Since that time, you name has increasingly been mentioned in connection with another important sexological area of research - gender and transgender issues, and especially intersexuality. Here, your persistent questioning of standard procedures and blindly accepted "truths" has done much to reopen a scientific debate that had died down much too early. As a result, many infants born with ambiguous genitalia now have a chance to encounter more sensitive doctors who will try to avoid surgical procedures that might foreclose future options for their development. Your recommendations for the management of such cases are increasingy finding acceptance with all concerned. At the same time, everyone else has gained a much deeper understanding of human sexual and gender development.

This great, still largely unsolved riddle of nature and culture was also what fascinated our great sexological pioneer Magnus Hirschfeld, whose constant harping on "sexual intermediate stages" irritated many of his colleagues and, indeed, made him the laughing stock of cartoonists and the popular press.

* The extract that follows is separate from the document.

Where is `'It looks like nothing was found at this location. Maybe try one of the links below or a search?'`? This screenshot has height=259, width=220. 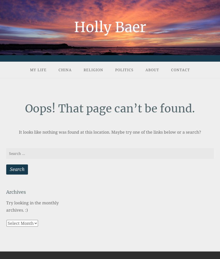
'It looks like nothing was found at this location. Maybe try one of the links below or a search?' is located at coordinates (110, 132).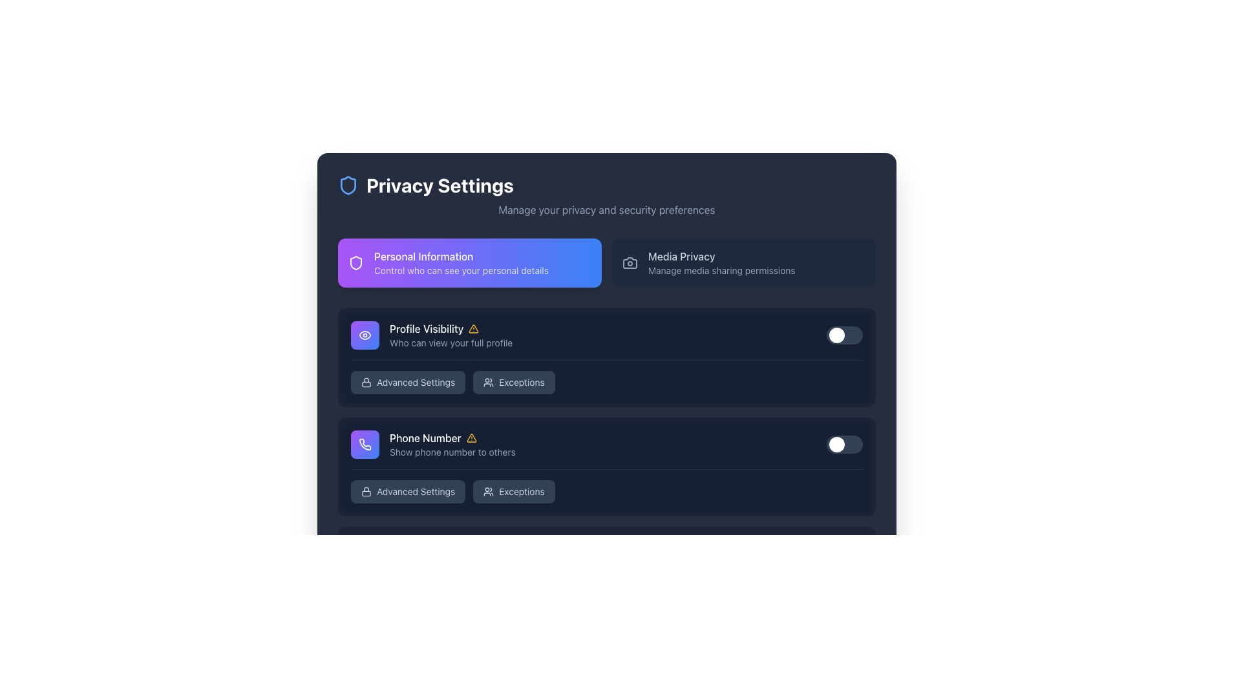 The image size is (1241, 698). Describe the element at coordinates (488, 491) in the screenshot. I see `the group of people icon located to the left of the 'Exceptions' button in the 'Profile Visibility' section of the settings interface` at that location.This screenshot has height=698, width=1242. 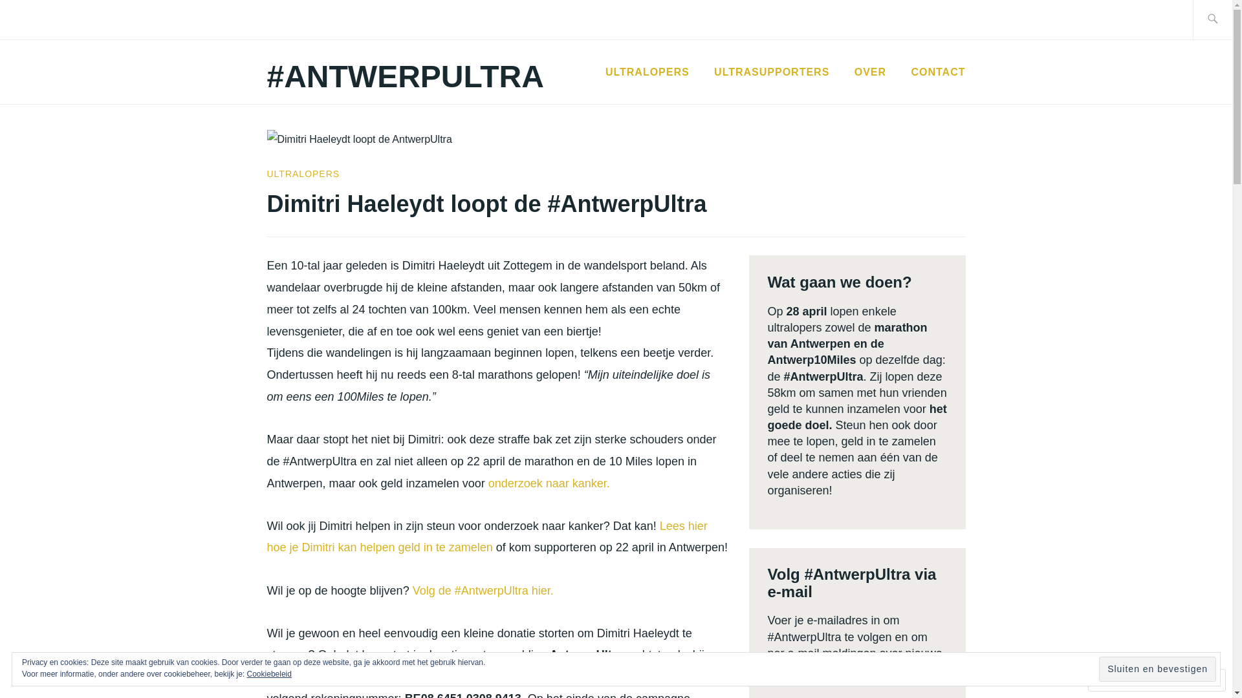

Today we can see that his scientific "instinct" was sound, even if he remained unable to frame the issue in the terms accepted today. He really "was on to something", and it is therefore more than appropriate that you, dear Mickey, should now accept the medal named after Hirschfeld.

So, here it is: Well deserved and awarded with joy in a building designed by an American architect in the area where Hirschfeld's institute formerly stood.